PASSAGE SHOWN:
----

There is reason to believe that the lift enhancing effects of the Weis-Fogh
mechanism could increase with decreasing Re. Using two-dimensional
computational fluid dynamics, we have determined that the lift coefficients
generated during translation are lower for Re<32 than for
Re>64 (Miller and Peskin,
2004). Wu and Sun
(2004) also found that lift
coefficients were greatly reduced for Re<100 in three-dimensional
simulations without clap and fling. This drop in lift corresponds to a change
in the behavior of the vortex wake. For Re=64 and above, a leading
edge vortex is formed and at least initially remains attached to the wing. The
trailing edge vortex is formed and shed from the wing. The stability of the
attached leading edge vortex appears to vary with several factors, one of
which is the dimensionality of the flow. In two dimensions, leading and
trailing edge vortices are alternately shed forming the von Karman vortex
street (Dickinson and Götz,
1993; Birch et al.,
2004; Miller and Peskin,
2004). The real situation of insect flight differs from the
two-dimensional model in at least two ways: the insect wing has finite span,
and its motion involves rotation about the dorsal–ventral axis of the
insect. In the three-dimensional rotating motion, the leading edge vortex
appears to remain attached for all time
(Usherwood and Ellington,
2002). Birch et al.

----

Rows from a dataset:

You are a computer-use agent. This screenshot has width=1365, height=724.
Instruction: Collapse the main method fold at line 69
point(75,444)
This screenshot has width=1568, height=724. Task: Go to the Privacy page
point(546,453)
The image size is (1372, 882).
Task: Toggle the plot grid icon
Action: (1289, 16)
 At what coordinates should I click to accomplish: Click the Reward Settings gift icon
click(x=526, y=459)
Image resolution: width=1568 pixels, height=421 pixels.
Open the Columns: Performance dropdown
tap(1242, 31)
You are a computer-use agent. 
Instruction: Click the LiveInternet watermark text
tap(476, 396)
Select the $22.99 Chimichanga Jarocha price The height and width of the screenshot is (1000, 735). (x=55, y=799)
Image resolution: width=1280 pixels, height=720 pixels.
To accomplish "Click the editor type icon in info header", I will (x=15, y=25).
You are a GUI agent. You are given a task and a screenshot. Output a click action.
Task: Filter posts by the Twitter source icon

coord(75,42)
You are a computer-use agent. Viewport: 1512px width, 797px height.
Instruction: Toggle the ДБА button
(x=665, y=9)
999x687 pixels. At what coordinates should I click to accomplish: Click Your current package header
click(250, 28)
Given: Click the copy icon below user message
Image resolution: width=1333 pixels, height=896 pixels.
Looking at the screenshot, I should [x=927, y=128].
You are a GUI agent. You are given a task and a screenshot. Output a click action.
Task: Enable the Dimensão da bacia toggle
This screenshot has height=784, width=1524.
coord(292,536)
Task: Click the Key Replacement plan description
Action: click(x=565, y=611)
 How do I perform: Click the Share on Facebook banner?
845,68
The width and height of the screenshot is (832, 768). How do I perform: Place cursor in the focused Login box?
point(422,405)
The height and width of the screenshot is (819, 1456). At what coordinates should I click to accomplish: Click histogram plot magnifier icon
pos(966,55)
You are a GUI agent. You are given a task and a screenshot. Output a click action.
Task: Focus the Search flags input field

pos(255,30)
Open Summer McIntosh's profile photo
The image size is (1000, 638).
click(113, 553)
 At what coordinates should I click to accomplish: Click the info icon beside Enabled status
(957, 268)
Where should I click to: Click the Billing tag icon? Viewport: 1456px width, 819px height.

----

TASK REQUIREMENTS:
[A] Using the insect flight passage, decide whether each statement agrees with it: (i) two-dimensional computational fluid dynamics showed lower translational lift coefficients for Re<32 than for Re>64; (ii) in two dimensions, the leading edge vortex stays attached to the wing for all time; (iii) the three-dimensional simulations by Wu and Sun included clap and fling. For each statement, answer yes or no and quote the words from the passage that decide it.
[B] Extract every line of the rows that contains the string "This". Case counts.

EXERCISE RESULTS:
[A]
(i) Yes: "the lift coefficients generated during translation are lower for Re<32 than for Re>64"
(ii) No: "In two dimensions, leading and trailing edge vortices are alternately shed forming the von Karman vortex street"
(iii) No: "three-dimensional simulations without clap and fling"

[B]
You are a computer-use agent. This screenshot has width=1365, height=724.
This screenshot has width=1568, height=724. Task: Go to the Privacy page
This screenshot has height=784, width=1524.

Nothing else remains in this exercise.